◆ **WRITTEN INSTRUCTION A**
In the ChromaPure 3.0 thread, what price will existing customers pay for ChromaPure 3.0?
◆ **WRITTEN INSTRUCTION B**
Print the passage of the ChromaPure 3.0 thread between "ChromaPure 2.5.5 will" and "in ChromaPure's history.", inclusive.

# ChromaPure 3.0 Announced



## ConnecTED

ChromaPure 2.5.5 will be the last 2.x release. 

ChromaPure 3.0 will be released in the first quarter of 2015.

It will provide the most substantial upgrade in ChromaPure's history.

Starting today (12-18-2014), anyone who purchases a new ChromaPure license will be entitled to a free upgrade to v. 3.0 upon release. 

For already existing customers, ChromaPure 3.0 will be priced at $79.


----------



## mechman

I thought that ChromaPure's licenses were lifetime updates??? :scratch:

***EDIT*** I think I just had a senior moment up above. I see way back in 2010 Tom stated that point upgrades would be free and version numbers would be a modest fee. I'll be upgrading when it comes out! :T


----------



## Glenee

The way Tom takes care of His Clients and the clients of other's, you bet your sweet bippy I am IN.


----------



## mechman

Ted - any word from Tom on a release date for 3.0?


----------



## ConnecTED

mechman said:


> Ted - any word from Tom on a release date for 3.0?


Hi Steve, expect to see my post for CP3 download/release notes @ October


----------



## ConnecTED

Hi CP users, Tom Huffman has announced today that ChromaPure 3 will be released finally in the next few days.

In advance of the official release, Tom uploaded a demo which provides some indications about the new look and feature set of the new version release.

http://www.chromapure.com/movies3/userInterface.html


----------



## Todd Anderson

Great news!


----------



## vidiot33

Pardon my ignorance, but what exactly is Chromapure?

Sent from my iPhone using HTShack


----------



## Todd Anderson

ChromaPure is video calibration software...similar to CalMan. If you hire a professional calibrator, more than likely they'll be using one of the two. You can also buy it, but external equipment (is needed) and some training is required to use it optimally.


----------



## vidiot33

Todd Anderson said:


> ChromaPure is video calibration software...similar to CalMan. If you hire a professional calibrator, more than likely they'll be using one of the two. You can also buy it, but external equipment (is needed) and some training is required to use it optimally.


 Many thanks Todd!

Sent from my iPhone using HTShack


----------



## ConnecTED

New ChromaPure 3.0 demo video added:

*Importing Custom Targets in Raw Data*

http://www.chromapure.com/movies3/rawData/rawData.html


----------



## Todd Anderson

:T


----------



## ConnecTED

New ChromaPure 3.0 demo video added:

*Enhanced Color Gamut Module*

http://www.chromapure.com/movies3/gamut/gamut.html


----------



## ConnecTED

*ChromaPure 3 What's New*

New streamlined and efficient user interface
Enhanced user-configurable reporting
User-defined automated measurements
Multiple gamma runs on one chart for comparison
12/21 pt selectable Lumagen LUT auto-calibrate
dE method selectable by module
System-wide gamma, select once and apply everywhere

New ChromaPure 3.0 demo video added:

*Charting Multiple Gamma Passes*

http://www.chromapure.com/movies3/gamma/3gamma.html


----------



## ConnecTED

New ChromaPure 3.0 demo video added:

*Calibration Templates*

http://www.chromapure.com/movies3/calibrationTemplate/calibrationTemplates.html

This is a very powerful new feature in ChromaPure 3.

Data for locating visible targets:
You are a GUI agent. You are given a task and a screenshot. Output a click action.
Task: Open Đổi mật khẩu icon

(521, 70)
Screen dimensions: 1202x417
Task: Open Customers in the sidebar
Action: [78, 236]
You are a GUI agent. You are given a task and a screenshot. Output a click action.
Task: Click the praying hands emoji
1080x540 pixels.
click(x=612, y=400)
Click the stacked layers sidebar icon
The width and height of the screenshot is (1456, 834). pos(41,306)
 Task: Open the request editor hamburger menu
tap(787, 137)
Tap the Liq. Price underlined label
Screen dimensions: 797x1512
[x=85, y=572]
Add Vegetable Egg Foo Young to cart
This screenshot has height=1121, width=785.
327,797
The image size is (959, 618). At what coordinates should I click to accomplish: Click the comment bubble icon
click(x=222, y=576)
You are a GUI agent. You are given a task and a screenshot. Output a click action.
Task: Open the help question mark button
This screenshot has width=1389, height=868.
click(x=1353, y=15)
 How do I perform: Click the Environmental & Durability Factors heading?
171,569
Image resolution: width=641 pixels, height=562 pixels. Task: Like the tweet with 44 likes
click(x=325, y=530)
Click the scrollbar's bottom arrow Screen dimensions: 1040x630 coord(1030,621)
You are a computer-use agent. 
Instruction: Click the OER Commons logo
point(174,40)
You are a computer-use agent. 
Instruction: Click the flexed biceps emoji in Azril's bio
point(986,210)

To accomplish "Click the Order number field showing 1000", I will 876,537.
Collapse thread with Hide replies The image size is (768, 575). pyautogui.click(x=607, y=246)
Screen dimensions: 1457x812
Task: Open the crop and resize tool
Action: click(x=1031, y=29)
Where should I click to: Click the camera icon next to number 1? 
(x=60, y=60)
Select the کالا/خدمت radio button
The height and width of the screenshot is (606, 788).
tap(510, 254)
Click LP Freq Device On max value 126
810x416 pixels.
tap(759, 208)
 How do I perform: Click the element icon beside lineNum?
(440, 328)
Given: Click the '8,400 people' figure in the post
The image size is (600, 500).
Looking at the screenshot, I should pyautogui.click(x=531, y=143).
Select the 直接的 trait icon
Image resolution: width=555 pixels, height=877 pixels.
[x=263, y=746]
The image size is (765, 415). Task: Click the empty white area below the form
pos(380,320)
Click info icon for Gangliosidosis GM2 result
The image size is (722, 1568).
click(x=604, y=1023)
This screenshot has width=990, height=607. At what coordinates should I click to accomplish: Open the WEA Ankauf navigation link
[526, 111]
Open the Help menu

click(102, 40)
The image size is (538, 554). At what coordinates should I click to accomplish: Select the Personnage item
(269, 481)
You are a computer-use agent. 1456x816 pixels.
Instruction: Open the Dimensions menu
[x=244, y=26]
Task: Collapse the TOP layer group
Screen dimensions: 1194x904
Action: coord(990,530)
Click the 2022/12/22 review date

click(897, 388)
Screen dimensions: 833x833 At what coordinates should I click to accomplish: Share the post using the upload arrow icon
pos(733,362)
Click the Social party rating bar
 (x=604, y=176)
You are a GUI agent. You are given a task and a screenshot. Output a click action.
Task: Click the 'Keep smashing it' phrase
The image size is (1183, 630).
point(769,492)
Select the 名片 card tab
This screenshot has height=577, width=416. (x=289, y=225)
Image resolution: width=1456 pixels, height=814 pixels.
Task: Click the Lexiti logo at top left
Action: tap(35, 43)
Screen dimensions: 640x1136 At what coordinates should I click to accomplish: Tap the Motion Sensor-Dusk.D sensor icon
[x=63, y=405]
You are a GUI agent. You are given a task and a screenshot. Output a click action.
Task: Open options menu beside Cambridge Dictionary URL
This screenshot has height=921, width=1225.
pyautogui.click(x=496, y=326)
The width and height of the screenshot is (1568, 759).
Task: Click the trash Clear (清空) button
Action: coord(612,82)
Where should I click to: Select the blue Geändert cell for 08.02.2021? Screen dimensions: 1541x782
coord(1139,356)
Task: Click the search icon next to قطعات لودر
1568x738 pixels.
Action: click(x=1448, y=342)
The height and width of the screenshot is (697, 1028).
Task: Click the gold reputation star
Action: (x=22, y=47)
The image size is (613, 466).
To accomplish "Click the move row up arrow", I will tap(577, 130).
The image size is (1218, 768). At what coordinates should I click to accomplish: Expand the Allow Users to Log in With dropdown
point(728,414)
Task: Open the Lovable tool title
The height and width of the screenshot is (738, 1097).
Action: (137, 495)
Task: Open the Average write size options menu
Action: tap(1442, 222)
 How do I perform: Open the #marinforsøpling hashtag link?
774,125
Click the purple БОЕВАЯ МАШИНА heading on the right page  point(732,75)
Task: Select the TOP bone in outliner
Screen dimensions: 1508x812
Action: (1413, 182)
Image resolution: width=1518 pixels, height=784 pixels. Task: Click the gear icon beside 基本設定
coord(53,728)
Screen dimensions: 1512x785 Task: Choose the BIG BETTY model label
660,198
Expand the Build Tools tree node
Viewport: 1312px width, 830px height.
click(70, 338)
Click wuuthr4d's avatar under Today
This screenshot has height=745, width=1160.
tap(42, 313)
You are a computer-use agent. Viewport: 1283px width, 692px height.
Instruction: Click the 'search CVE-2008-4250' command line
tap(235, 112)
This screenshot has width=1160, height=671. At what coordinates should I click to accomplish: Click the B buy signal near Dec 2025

◆ **TASK OUTPUT A**
$79

◆ **TASK OUTPUT B**
ChromaPure 2.5.5 will be the last 2.x release. 

ChromaPure 3.0 will be released in the first quarter of 2015.

It will provide the most substantial upgrade in ChromaPure's history.